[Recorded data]
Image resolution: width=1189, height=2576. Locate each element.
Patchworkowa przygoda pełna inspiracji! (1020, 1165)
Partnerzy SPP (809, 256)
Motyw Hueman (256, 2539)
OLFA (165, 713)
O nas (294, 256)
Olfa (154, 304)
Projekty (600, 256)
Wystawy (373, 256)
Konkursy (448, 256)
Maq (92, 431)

> DESCRIPTION OF THE TASK
Reproduce verbatim only the lines from the one holding "Partnerzy SPP (809, 256)" through the end of the records.

> ANSWER FOR THIS EXERCISE
Partnerzy SPP (809, 256)
Motyw Hueman (256, 2539)
OLFA (165, 713)
O nas (294, 256)
Olfa (154, 304)
Projekty (600, 256)
Wystawy (373, 256)
Konkursy (448, 256)
Maq (92, 431)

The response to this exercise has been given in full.